_EXTRACTED DATA_:
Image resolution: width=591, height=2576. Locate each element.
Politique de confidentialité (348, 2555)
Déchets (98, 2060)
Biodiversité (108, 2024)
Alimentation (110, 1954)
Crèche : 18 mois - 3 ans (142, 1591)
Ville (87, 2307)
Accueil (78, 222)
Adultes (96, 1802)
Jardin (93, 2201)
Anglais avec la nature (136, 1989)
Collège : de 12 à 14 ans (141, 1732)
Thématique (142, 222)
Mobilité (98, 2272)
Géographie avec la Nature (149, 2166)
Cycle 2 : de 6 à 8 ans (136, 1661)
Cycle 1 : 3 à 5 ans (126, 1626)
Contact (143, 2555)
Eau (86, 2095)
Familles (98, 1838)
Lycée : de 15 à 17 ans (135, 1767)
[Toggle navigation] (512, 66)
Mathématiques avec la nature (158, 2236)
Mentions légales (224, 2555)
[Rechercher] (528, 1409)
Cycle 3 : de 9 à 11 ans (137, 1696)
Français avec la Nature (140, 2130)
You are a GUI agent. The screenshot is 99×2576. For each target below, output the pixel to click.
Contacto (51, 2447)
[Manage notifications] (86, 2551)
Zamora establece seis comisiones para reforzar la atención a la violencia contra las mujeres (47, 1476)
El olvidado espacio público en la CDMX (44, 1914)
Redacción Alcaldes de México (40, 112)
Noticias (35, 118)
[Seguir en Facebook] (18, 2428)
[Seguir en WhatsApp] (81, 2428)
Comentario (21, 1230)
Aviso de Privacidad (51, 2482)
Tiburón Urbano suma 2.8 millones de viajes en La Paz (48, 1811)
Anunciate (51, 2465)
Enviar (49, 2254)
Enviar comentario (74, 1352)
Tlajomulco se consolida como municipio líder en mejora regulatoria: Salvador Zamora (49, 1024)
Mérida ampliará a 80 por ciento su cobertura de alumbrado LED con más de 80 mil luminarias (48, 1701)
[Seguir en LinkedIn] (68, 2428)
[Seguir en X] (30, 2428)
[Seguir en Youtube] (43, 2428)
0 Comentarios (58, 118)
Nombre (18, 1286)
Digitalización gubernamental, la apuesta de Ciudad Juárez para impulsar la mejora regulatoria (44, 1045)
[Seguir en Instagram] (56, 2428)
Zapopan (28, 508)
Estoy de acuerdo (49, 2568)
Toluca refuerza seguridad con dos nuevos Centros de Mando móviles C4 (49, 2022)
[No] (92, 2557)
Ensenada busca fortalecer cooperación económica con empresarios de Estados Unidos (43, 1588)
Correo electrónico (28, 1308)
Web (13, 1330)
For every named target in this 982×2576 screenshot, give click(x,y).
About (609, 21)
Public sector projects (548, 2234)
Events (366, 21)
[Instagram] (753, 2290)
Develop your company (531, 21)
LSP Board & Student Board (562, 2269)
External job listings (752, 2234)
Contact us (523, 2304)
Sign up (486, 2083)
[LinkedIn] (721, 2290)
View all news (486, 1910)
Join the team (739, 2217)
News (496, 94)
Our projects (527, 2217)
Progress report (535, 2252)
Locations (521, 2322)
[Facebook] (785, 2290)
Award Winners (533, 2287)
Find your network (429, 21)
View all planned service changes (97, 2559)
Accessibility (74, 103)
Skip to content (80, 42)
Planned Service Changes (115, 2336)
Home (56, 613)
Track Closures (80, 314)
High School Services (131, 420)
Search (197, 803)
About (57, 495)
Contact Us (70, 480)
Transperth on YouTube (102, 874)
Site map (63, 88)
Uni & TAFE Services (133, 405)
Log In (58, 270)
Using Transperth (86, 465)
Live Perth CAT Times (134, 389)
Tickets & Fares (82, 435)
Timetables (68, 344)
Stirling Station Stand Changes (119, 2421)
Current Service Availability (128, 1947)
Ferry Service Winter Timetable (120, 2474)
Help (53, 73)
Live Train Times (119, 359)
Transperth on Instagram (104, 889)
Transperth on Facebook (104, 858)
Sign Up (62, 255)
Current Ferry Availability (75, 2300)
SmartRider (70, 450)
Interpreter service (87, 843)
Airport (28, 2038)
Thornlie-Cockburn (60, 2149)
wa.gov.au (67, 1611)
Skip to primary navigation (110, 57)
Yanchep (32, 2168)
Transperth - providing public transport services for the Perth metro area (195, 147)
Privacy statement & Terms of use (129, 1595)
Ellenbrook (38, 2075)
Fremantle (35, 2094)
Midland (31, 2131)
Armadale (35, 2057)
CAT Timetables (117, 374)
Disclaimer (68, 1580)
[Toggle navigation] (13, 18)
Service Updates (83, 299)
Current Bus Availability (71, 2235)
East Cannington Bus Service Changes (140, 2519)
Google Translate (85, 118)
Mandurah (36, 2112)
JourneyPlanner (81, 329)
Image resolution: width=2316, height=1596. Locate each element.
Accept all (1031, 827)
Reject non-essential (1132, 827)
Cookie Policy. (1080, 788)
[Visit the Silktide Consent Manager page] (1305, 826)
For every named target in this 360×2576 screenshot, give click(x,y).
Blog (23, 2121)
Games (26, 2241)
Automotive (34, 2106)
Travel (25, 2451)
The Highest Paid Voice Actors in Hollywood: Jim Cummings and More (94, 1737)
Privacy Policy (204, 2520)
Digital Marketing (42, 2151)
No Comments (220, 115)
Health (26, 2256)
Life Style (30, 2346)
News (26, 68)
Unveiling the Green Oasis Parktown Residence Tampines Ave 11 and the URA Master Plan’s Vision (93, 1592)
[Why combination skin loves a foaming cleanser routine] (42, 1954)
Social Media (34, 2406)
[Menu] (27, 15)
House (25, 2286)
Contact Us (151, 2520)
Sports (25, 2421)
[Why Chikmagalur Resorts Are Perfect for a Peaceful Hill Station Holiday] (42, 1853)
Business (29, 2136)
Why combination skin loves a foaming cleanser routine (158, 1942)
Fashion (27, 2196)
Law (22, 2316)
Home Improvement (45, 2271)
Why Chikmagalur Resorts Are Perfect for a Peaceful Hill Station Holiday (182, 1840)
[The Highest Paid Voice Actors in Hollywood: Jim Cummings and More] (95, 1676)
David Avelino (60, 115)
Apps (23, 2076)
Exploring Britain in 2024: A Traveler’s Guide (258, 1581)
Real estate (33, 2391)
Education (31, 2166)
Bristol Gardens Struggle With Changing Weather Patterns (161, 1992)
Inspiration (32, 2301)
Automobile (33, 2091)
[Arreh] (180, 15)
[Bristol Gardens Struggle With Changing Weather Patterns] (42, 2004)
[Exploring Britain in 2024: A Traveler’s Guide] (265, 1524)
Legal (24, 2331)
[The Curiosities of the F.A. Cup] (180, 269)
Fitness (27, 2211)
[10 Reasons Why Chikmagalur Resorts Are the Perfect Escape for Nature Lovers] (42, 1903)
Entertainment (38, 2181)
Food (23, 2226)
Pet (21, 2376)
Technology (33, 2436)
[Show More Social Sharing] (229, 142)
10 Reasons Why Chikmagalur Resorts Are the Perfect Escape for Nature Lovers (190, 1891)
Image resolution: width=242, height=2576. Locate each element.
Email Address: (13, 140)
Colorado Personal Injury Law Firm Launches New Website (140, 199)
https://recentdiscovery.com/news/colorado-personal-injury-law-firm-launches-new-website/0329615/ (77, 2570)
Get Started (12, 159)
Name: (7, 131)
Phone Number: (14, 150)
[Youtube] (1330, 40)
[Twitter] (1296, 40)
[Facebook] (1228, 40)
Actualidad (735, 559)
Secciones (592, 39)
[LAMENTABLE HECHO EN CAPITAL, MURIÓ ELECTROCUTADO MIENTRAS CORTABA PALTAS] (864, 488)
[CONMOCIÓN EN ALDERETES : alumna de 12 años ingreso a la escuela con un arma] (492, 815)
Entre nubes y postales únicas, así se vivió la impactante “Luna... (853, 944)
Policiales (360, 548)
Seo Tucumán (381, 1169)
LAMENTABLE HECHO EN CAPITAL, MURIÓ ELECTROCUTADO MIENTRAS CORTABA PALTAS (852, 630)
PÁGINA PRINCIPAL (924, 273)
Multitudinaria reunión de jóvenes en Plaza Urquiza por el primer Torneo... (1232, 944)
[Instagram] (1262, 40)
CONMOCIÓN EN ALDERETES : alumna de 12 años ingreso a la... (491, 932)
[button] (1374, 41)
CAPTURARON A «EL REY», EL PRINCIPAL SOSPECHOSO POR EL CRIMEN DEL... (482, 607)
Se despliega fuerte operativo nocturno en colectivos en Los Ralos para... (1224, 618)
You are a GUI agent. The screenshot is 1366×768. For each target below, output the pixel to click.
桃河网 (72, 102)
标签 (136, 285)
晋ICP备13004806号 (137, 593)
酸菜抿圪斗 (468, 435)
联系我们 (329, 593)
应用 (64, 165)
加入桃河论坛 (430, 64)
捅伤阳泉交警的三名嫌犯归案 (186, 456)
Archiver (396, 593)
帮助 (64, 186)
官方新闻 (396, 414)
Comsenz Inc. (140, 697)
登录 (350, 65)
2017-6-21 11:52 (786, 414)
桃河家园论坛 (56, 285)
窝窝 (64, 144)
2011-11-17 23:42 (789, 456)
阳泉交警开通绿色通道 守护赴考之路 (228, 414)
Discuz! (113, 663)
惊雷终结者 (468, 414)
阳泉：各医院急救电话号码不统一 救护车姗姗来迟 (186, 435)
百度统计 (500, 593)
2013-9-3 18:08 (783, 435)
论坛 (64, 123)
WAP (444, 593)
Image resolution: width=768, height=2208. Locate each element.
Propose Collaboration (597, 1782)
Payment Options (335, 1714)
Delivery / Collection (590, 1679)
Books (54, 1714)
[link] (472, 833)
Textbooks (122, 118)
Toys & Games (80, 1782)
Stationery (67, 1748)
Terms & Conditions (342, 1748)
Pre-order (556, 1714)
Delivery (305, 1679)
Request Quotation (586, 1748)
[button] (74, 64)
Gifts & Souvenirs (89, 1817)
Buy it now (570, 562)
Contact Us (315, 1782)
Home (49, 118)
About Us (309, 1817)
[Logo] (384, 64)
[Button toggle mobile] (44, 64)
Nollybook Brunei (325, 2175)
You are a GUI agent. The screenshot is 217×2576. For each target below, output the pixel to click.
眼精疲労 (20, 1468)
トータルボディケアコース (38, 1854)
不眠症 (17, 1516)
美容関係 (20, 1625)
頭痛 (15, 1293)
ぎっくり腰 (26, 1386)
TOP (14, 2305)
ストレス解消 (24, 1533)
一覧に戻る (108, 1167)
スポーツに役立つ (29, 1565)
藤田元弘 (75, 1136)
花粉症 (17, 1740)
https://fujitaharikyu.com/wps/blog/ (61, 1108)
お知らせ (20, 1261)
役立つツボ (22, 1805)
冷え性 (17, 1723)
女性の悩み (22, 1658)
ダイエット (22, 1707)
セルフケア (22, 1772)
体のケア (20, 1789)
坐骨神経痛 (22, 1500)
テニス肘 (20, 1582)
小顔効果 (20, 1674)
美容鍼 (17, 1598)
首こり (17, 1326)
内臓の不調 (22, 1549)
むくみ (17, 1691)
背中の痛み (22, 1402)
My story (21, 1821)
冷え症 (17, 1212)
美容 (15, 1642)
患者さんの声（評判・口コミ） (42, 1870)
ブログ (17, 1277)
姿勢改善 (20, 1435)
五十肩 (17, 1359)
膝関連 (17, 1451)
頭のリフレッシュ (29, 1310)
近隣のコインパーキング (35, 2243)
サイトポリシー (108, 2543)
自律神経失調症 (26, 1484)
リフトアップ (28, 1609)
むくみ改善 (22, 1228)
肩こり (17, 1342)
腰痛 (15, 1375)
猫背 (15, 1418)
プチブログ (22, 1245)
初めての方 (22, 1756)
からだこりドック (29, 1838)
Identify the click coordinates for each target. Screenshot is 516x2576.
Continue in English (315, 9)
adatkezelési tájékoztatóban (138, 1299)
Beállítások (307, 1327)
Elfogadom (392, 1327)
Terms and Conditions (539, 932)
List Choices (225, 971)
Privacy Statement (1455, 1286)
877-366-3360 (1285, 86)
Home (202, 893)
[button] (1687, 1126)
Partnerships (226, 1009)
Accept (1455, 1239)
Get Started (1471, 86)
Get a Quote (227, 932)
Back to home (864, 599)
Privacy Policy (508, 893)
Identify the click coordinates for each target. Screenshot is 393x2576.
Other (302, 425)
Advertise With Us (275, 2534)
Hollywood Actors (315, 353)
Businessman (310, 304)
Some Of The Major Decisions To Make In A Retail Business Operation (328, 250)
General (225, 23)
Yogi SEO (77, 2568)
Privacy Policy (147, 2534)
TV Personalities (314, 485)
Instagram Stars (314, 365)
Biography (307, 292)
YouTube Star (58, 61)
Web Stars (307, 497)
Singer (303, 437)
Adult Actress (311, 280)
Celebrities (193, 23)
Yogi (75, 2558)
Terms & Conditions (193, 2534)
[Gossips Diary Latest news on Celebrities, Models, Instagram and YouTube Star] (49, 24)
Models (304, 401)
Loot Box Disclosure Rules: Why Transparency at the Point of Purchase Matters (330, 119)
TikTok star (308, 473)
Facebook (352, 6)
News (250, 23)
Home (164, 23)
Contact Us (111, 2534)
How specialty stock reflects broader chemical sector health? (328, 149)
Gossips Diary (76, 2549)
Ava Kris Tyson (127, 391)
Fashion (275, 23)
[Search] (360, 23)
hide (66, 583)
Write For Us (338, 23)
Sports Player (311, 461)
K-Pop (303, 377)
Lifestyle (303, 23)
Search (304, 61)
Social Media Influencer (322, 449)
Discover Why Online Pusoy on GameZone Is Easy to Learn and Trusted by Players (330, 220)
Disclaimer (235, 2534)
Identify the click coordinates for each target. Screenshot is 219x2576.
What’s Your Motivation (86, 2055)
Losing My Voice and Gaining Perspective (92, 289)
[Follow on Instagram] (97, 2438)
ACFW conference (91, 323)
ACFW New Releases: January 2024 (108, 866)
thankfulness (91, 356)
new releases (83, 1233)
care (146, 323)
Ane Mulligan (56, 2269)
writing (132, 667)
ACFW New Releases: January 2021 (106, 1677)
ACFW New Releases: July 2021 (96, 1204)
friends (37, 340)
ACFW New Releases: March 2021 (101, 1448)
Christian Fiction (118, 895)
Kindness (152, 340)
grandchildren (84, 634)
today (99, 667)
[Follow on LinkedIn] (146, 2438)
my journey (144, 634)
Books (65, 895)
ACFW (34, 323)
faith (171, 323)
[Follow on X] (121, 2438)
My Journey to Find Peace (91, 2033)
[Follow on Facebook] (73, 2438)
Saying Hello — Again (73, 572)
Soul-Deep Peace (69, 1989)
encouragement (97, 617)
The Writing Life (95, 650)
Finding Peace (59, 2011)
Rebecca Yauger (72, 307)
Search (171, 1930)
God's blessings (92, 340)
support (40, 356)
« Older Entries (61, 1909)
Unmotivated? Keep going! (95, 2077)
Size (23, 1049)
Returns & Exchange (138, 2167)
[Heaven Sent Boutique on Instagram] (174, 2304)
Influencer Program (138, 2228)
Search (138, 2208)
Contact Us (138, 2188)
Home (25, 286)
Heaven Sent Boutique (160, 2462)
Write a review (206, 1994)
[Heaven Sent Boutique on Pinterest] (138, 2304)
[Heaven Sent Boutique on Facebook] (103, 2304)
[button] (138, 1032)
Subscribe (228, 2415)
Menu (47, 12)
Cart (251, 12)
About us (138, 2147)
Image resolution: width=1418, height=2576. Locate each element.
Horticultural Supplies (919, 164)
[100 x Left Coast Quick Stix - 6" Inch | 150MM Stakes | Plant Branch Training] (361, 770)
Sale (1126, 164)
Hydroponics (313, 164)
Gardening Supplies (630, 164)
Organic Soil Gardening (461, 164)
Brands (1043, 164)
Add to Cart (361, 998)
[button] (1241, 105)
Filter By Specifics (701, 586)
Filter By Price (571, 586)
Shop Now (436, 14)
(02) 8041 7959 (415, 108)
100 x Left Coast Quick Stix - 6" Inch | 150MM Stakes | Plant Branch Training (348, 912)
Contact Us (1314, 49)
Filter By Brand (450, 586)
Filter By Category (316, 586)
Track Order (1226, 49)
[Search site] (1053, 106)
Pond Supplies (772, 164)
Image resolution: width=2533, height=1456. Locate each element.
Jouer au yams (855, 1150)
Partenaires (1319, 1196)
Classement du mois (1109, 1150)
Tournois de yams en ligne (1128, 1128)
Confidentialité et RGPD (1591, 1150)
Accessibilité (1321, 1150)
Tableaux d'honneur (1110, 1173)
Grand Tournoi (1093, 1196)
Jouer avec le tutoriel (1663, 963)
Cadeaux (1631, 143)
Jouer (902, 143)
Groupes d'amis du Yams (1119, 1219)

_WHAT THE EXERCISE ASKS_:
From the data above, return every line from the line that has "Help (53, 73)" up to and including the line that has "News (26, 68)", exactly.

_WRITTEN SOLUTION_:
Help (53, 73)
Live Train Times (119, 359)
Transperth on Instagram (104, 889)
Transperth on Facebook (104, 858)
Sign Up (62, 255)
Current Ferry Availability (75, 2300)
SmartRider (70, 450)
Interpreter service (87, 843)
Airport (28, 2038)
Thornlie-Cockburn (60, 2149)
wa.gov.au (67, 1611)
Skip to primary navigation (110, 57)
Yanchep (32, 2168)
Transperth - providing public transport services for the Perth metro area (195, 147)
Privacy statement & Terms of use (129, 1595)
Ellenbrook (38, 2075)
Fremantle (35, 2094)
Midland (31, 2131)
Armadale (35, 2057)
CAT Timetables (117, 374)
Disclaimer (68, 1580)
[Toggle navigation] (13, 18)
Service Updates (83, 299)
Current Bus Availability (71, 2235)
East Cannington Bus Service Changes (140, 2519)
Google Translate (85, 118)
Mandurah (36, 2112)
JourneyPlanner (81, 329)
Image resolution: width=2316, height=1596. Locate each element.
Accept all (1031, 827)
Reject non-essential (1132, 827)
Cookie Policy. (1080, 788)
[Visit the Silktide Consent Manager page] (1305, 826)
For every named target in this 360×2576 screenshot, give click(x,y).
Blog (23, 2121)
Games (26, 2241)
Automotive (34, 2106)
Travel (25, 2451)
The Highest Paid Voice Actors in Hollywood: Jim Cummings and More (94, 1737)
Privacy Policy (204, 2520)
Digital Marketing (42, 2151)
No Comments (220, 115)
Health (26, 2256)
Life Style (30, 2346)
News (26, 68)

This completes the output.